Barium swallow showing fistulous communication.

Fig. 2

(A) CT THORAX – Showing fistula between left bronchus and esophagus. (B & C) 3D reconstruction of computed tomography thorax showing fistula between left bronchus and esophagus.

She was started on antituberculous treatment modified according to weight and nasogastric feeding started. Treatment comprised of an intensive phase for the first two months in which four antituberculous drugs (Isoniazid, Rifampicin, Pyrazinamide, Ethambutol) were given. This was followed by a continuation phase for next four months consisting of two drugs (Isoniazid and Rifampicin). Bronchoscopy was done after completing 4 months of treatment and showed normal bronchial lumen with disappearance of fistulous tract.Computed tomography of thorax showed resolution of lung lesions without any fistula. She completed 6 months of antituberculous treatment and remains asymptomatic till date.

Discussion

BEF poses a challenge to the clinician for accurate diagnosis which if confirmed can offer the patient a potential cure from repeated pulmonary infections. Patients with BEF usually present with recurrent lower resporatory tract infection. The most characteristic symptom is paroxysmal cough particularly following ingestion of liquids. Some patients are able to avoid the paroxysms of cough by swallowing in the supine position (Ono's sign) [2]. Other symptoms include fullness of stomach with air following expiration. The fistula does not usually give rise to physical signs.

BEF are divided into two broad categories as congenital and acquired. Braimbridge and Keith classified congenital BEF into four types depending on the site of the fistulous tract [2]. 49% of acquired BEF are malignant in etiology and the rest are secondary to benign causes such as trauma, tuberculosis, actinomycosis and esophageal diverticulosis. (Table 1) [3].

Table 1

Causes of acquired esophagobronchial fistula.

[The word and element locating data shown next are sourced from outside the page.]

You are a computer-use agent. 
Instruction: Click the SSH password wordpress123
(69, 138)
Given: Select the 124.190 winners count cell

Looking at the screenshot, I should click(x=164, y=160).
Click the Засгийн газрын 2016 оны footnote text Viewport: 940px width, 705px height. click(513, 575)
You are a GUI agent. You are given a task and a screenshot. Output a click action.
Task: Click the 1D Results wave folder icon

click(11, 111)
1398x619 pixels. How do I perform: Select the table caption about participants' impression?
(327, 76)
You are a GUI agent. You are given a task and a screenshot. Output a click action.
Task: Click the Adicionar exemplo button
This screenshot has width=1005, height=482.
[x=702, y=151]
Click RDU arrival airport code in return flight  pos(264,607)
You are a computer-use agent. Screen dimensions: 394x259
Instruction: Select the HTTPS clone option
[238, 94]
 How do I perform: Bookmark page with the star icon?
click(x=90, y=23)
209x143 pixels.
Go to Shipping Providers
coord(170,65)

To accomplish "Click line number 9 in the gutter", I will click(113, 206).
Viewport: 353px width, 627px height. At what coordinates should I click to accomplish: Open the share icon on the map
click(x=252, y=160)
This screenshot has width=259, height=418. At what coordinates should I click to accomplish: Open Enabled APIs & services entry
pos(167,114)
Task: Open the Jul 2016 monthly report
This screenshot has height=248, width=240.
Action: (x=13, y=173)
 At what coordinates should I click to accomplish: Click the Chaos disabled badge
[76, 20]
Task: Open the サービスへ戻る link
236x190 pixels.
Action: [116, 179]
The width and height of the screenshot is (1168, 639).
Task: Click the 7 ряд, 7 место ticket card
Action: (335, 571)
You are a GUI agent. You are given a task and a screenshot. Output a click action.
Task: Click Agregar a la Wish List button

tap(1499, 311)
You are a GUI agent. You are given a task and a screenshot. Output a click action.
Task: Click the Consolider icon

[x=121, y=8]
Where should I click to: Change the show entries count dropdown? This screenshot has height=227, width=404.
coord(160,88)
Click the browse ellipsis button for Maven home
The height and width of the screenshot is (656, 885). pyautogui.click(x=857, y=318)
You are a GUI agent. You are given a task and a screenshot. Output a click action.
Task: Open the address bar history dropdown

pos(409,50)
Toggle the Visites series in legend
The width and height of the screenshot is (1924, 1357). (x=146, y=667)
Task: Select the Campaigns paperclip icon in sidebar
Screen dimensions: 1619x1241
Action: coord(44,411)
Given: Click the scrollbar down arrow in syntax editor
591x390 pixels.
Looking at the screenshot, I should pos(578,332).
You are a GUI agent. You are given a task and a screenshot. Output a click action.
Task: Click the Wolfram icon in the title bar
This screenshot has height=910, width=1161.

I. Intra thoracic malignancy – most common cause.

II. Infections

Tuberculosis

Fungal

Actinomycosis

Histoplasmosis

Syphilis

III. Trauma

Foreign body ingestion

– Instrumentation

– Crushing trauma

– Operative trauma

– Chemical burns

The development of BEF in tuberculosis and other granulomatous diseases are related to mediastinal lymph node involvement [4]. Inflammation in and around these enlarged lymph nodes lead to involvement of neighboring structures or organs particularly the esophagus and the trachea near its bifurcation resulting in periesophagitis and peritracheitis. Subsequent healing with scar formation may produce a typical traction diverticulum of the midesophagus [5]. If, however necrosis and caseation occur in the lymph nodes with local abscess formation, secondary rupture into the esophagus, trachea or main stem bronchi results in fistula. There was evidence of numerous necrotic mediastinal lymphnodes in the computed tomography performed in our patient. Henceforth, fistula would have been caused by the erosion of lymphnode rather than a primary bronchial tuberculosis.

The therapy of esophagobronchial communication is usually surgical, performed by division of the fistulous tract and resection of any portion of the lung irreversibly damaged by the suppurative process. If the fistulous tract originates from lymph nodes with no parenchymal complication, simple ligation and resection of the fistula can be performed [6]. However, in our case surgical treatment was not required. In a similar study in 3 patients infected with human immunodeficiency virus presenting with tuberculous bronchoesophageal fistula, antituberculous chemotherapy and nasogastric feeding resulted in healing of all fistulae [7]. Thus, tuberculous BEF if diagnosed early, both the causative process and the complicating fistula may be effectively treated with antituberculous chemotherapy without the need of surgical intervention [8].

Conflict of interest

We, authors here by declare that we have no conflict of interest regarding the publication of this article. This article has not been published elsewhere or has not been sent to another journal.